In actual use of these wind power electricity generating systems, the wind blows on the blades to rotate the hub about the axis, and so transfer the kinetic energy of the wind to the hub; and rotation of the hub is transferred to the electric machine, in particular to the rotor which is connected to and rotates with the hub about the axis.
The hub, blades, and rotor define the rotary assembly.
In these known wind power electricity generating systems, the angular speed of the rotary assembly must be detected to control the wind power system. More specifically, the angular speed of the rotor must be detected to control an inverter coupled to the electric machine, and/or to control the pitch of the blades with respect to the wind, and/or to calculate the power coefficient of the system, and/or to monitor system operation and efficiency, and/or to keep within a maximum angular speed.
The angular speed detection device most commonly employed in wind power systems is an encoder, of which there are various known types. The most commonly used are incremental and absolute encoders, which comprise a photodetector or proximity sensor.
Known incremental and absolute encoders comprise a disk, the lateral face of which has at least one succession of holes arranged in at least one circle; and a device for detecting the holes. The disk is fixed to the rotary assembly, and the hole detecting device is fixed to the nacelle.
One known incremental encoder disk has at least one succession of equally spaced holes, and the hole detecting device comprises at least one proximity sensor alongside the disk, or at least one light source and at least one photodetector on either side of the disk.
As the disk rotates, the hole detecting device detects the holes and generates a signal indicating the angular distance travelled and the angular speed of the disk, and therefore of the rotary assembly.
Some known incremental encoders have at least two proximity sensors or at least two photodetectors, and holes arranged in at least two circles, and detect the rotation direction of the disk.
In known absolute encoders, on the other hand, the holes are arranged unevenly in a given configuration in at least two circles, and the hole detecting device comprises at least two photodetectors or at least two proximity sensors. Absolute encoders process the signals from the proximity sensors or photodetectors to determine angular position with respect to a fixed reference.
One problem of using such known encoders in direct-transmission wind power systems lies in the encoder requiring a large disk fixed to the rotary assembly.

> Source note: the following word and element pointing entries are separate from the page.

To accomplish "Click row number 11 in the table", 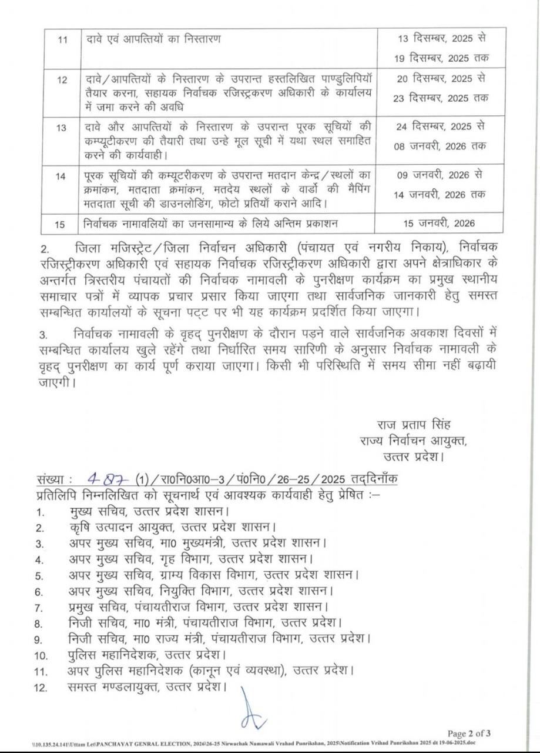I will pos(62,40).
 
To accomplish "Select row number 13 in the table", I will pos(61,128).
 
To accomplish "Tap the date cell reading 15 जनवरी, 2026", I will pos(441,223).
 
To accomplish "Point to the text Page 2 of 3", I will pos(469,733).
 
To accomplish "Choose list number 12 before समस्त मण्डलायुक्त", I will pos(41,688).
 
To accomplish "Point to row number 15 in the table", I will pos(62,224).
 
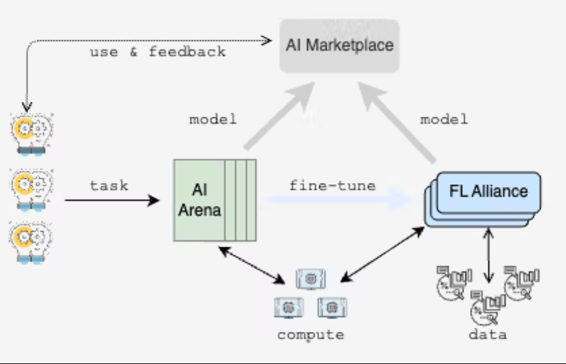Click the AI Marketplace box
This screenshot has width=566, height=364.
click(339, 46)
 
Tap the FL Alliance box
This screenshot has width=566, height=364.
click(488, 192)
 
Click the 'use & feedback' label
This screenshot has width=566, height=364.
click(158, 52)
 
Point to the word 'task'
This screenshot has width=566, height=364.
click(109, 185)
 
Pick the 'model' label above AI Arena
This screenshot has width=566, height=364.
click(213, 120)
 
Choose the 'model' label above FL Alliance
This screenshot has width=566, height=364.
click(444, 120)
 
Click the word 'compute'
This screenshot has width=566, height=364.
click(310, 335)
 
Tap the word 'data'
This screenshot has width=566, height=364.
click(488, 334)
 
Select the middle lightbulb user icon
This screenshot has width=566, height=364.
click(32, 186)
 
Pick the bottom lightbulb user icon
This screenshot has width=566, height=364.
click(32, 242)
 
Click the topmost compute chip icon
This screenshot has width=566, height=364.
click(310, 279)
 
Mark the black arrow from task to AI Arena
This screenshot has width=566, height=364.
click(112, 200)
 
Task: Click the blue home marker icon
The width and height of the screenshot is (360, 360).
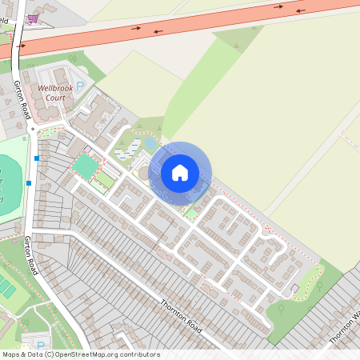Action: (x=180, y=172)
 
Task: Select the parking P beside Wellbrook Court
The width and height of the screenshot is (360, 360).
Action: (x=78, y=84)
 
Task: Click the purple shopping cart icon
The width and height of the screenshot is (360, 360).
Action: (x=33, y=18)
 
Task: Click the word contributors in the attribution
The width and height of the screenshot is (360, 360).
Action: (x=138, y=354)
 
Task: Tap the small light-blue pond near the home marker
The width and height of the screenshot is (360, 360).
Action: (x=150, y=144)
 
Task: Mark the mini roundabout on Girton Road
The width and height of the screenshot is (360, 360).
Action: (x=33, y=128)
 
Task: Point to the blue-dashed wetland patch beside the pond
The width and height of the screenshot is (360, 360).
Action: (x=126, y=150)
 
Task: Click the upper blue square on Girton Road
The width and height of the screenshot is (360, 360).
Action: (x=37, y=158)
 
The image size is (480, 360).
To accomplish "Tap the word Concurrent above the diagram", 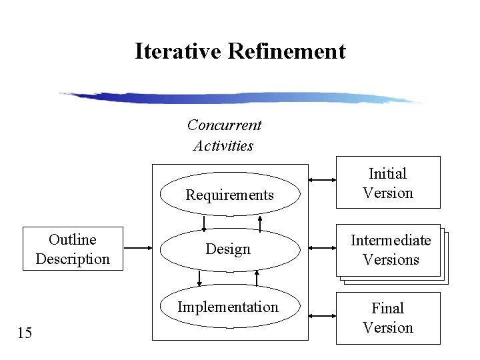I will point(224,125).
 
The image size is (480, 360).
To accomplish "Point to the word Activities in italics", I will point(223,145).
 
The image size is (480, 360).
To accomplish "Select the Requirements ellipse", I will point(230,195).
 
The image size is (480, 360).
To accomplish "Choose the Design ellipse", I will point(229,249).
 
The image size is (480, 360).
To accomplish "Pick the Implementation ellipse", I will point(229,307).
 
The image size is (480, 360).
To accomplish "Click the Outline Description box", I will point(73,249).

In some known direct-transmission wind power systems, the rotor and hub are hollow, are connected directly to each other, and have inside diameters allowing access by workers to the inside for maintenance or inspection. In such cases, using an encoder calls for a disk fixed to the rotary assembly and large enough to permit easy access, which poses two problems: the weight of the disk itself, and the precision with which the holes are formed, which affects the accuracy with which angular speed is determined. Moreover, encoders are sensitive to vibration caused by the blades; and the holes are subject to clogging by dirt, thus impairing reliability of the hole detecting device.